With my last breath, I yelled out to my father.

I begged him to cut me out of my wedding dress.

In another, he pushed me down a flight of stairs into his lake.

I hit the frozen surface hard and felt my bones shatter along with the ice beneath me. Paralyzed and rigid, I could only move my eyes, flicking them quickly across his face, which stared at me dying in the water. I reached out. He turned away. I let my eyes roll back into my skull.

I woke up in his arms, and he told me he’d saved me from drowning. He brought me to the things I loved and made me watch as I couldn’t do them. He held my hands up to my face to show me all the things I could no longer hold or have. He reminded me my body was no longer my own.

I couldn’t speak or move. Every inch of me belonged to him.

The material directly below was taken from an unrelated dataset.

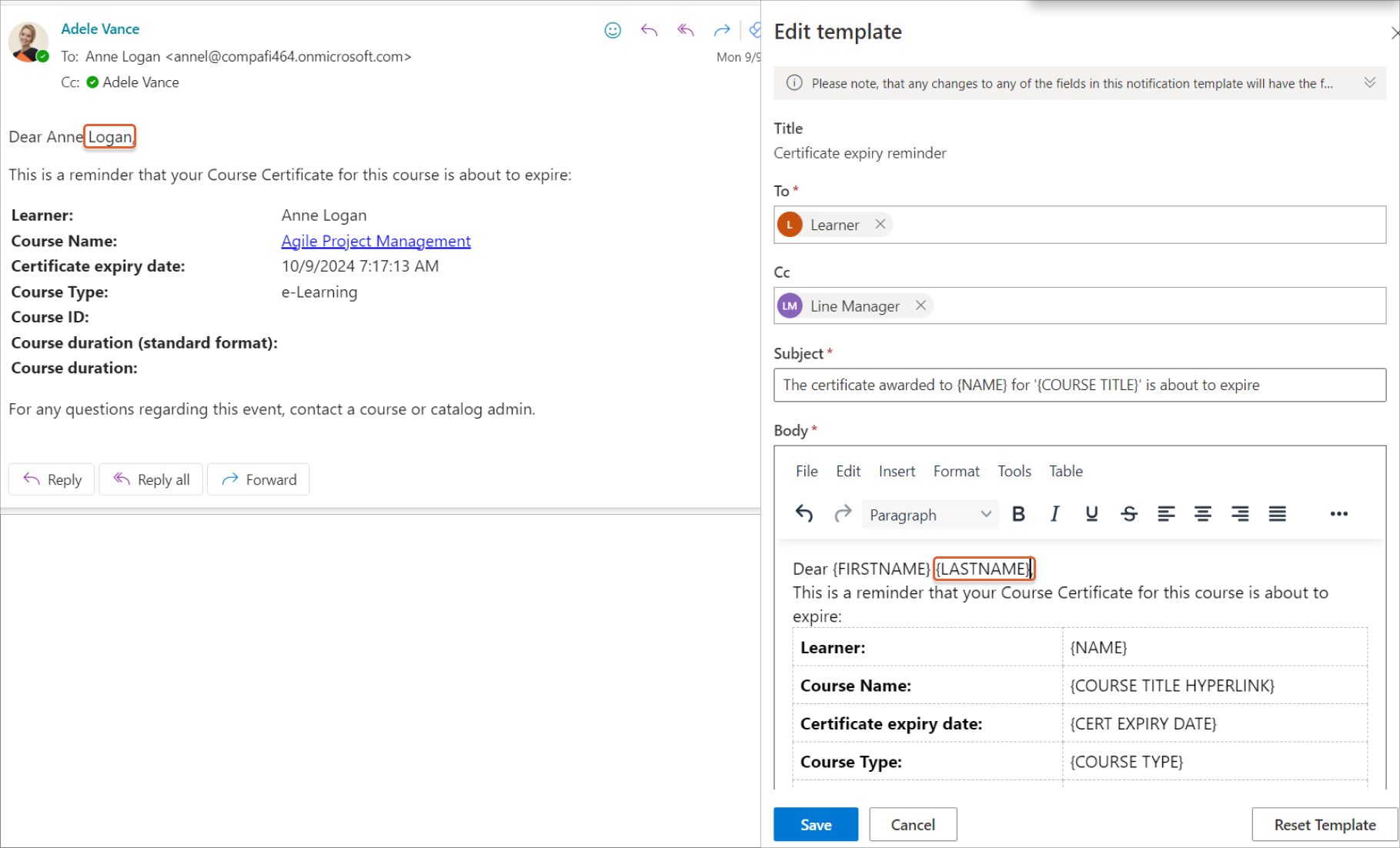Expand the notification info note
Image resolution: width=1400 pixels, height=848 pixels.
pyautogui.click(x=1370, y=82)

The last one started as a memory.

We were on my couch. My parents were gone. He chose the movie. We were holding hands. Mine got so sweaty; the accumulated sweat melted and started flooding the room like a great big broken pipe. The water tickled my ankles but I was glued to the screen, entranced by the enticing allure of not having to look at him until I had to, until I woke up. Until he woke me, craning his head back and arching his spine until it cracked like a sick joke as he howled at the lurid moon, looming over me like a voyeur.

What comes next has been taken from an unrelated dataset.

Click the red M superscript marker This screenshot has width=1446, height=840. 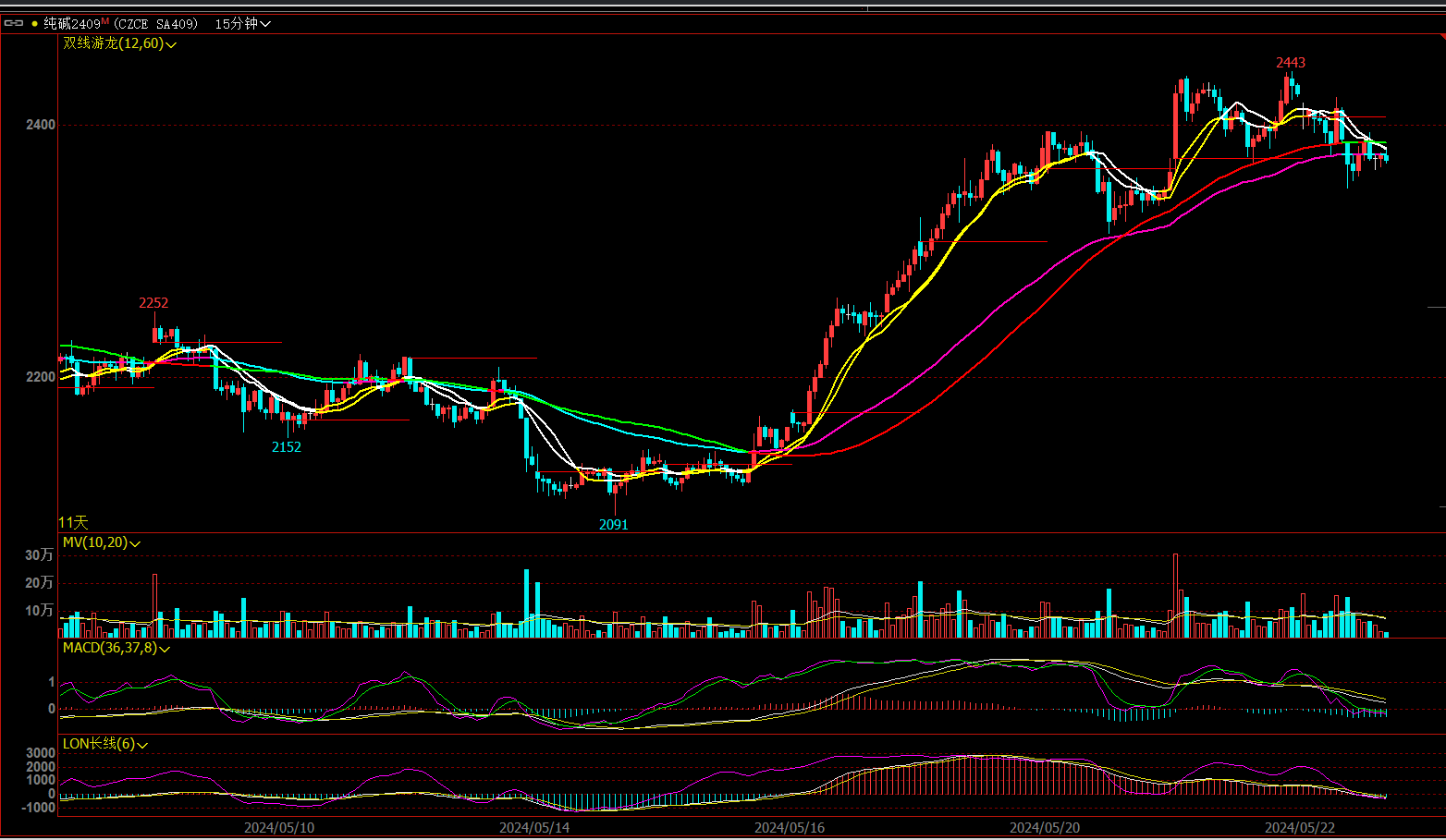(x=104, y=20)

I pulled my feet from the water. He grabbed my jaw. He made me watch. I watched him grow, swelling until the couch capsized under his weight. I watched and watched as his eyes bugged out of his face, and his nose shrunk down. I watched as his neck split open into gills and his arms flattened down into translucent fins. I watched as his body inflamed and burst out of itself, a long tail spilling out of his stomach. He continued to grow until he took up the entire room. I kept watching as his giant, fishy lips kissed my whole face and swallowed my whole head.

I watched until I knew him. Until he held me and soothed me with a crooning song that echoed like a lullaby on a sticky night by the shore. He told me everything was going to be okay as he swallowed me into the darkness of his stomach; a darkness that looked like the inside of my room late at night. I watched the sunrise and the days pass, and I watched myself have more dreams at night.

I can’t stop dreaming about him.

I think I’m living in a giant fish stomach.